* [Work instruction]:
When you print the records below, keep every word exact and leave out the images.

:: Supplied records

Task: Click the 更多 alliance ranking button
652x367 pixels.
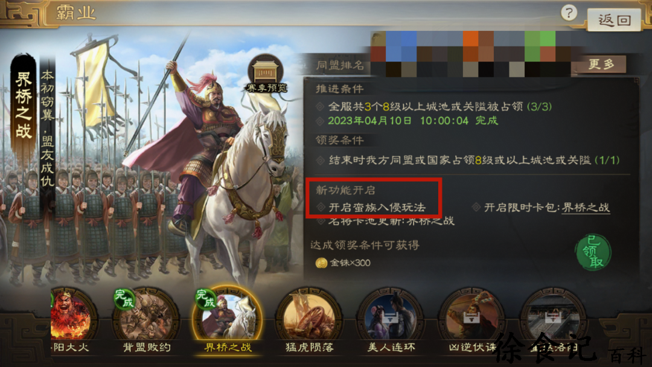Action: [601, 64]
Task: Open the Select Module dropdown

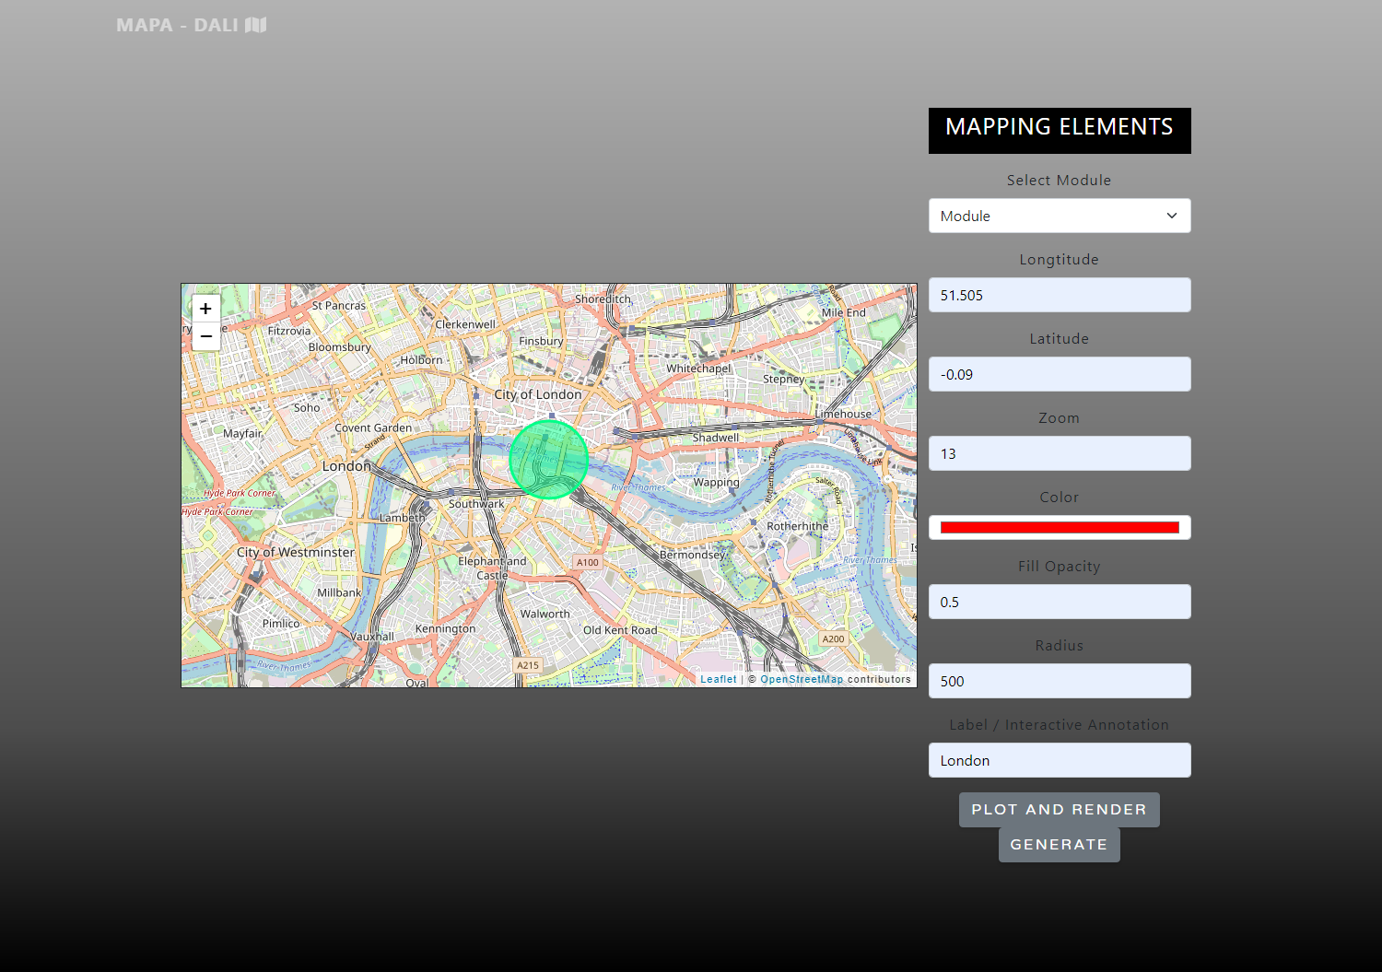Action: 1059,216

::::

* [Solved exercise]:
Task: Click the 更多 alliance ranking button
652x367 pixels.
Action: [601, 64]
Task: Open the Select Module dropdown

Action: 1059,216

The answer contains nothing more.